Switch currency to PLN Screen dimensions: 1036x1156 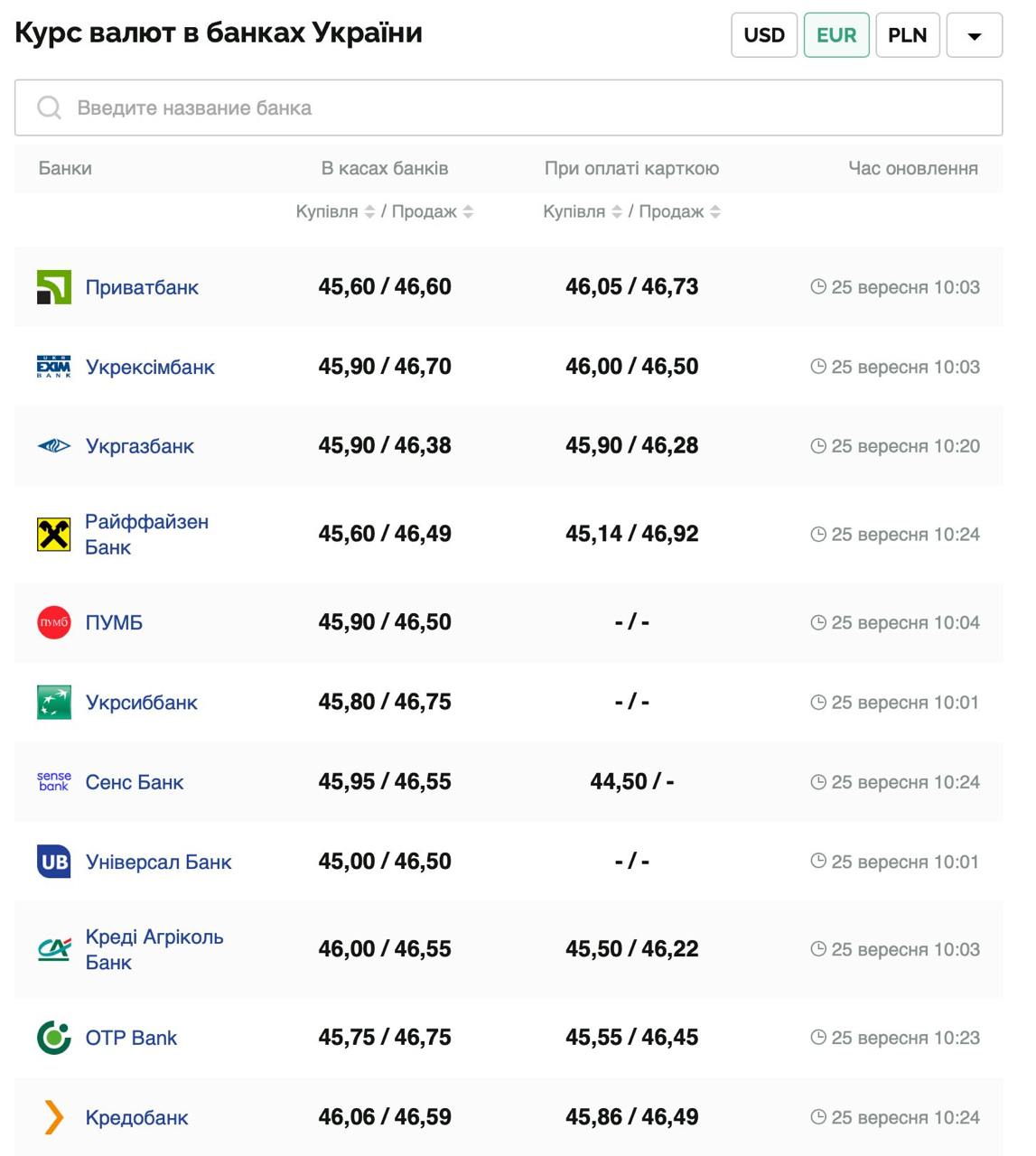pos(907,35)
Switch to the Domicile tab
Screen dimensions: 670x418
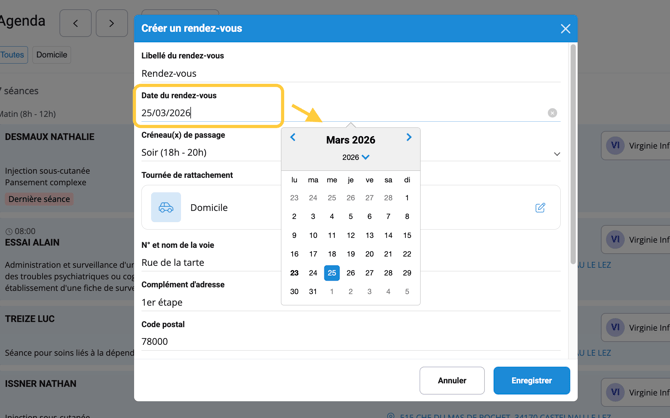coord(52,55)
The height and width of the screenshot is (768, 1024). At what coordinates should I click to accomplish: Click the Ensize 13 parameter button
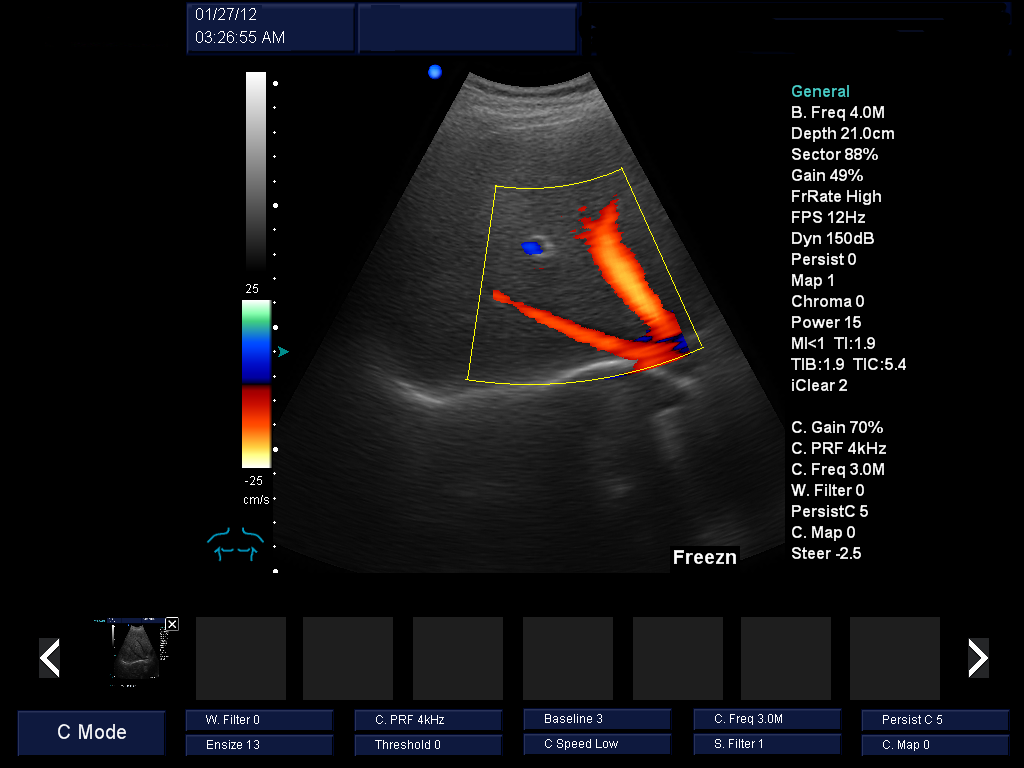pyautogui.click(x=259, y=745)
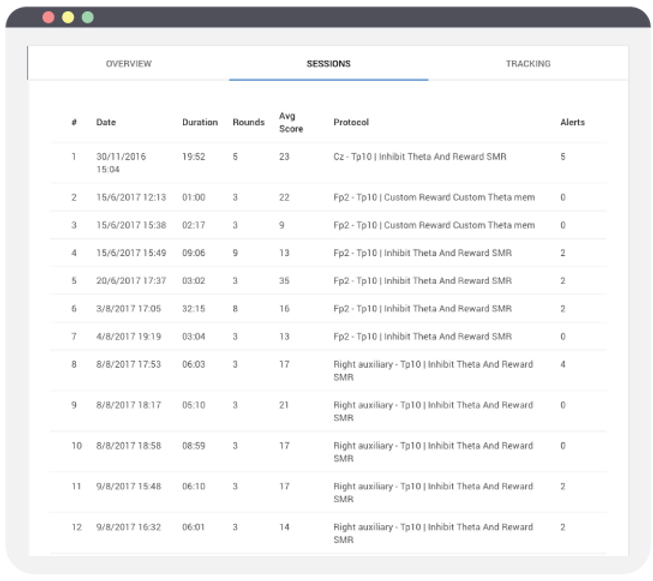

* _Directions_:
Set down word for word the lines beginning with the one containing "Switch to the Domicile tab" and ending with the last line of the listing, inclusive. Omit every picture.

* _Exercise solution_:
Switch to the Domicile tab
Screen dimensions: 670x418
coord(52,55)
The height and width of the screenshot is (768, 1024). At what coordinates should I click to accomplish: Click the Ensize 13 parameter button
pyautogui.click(x=259, y=745)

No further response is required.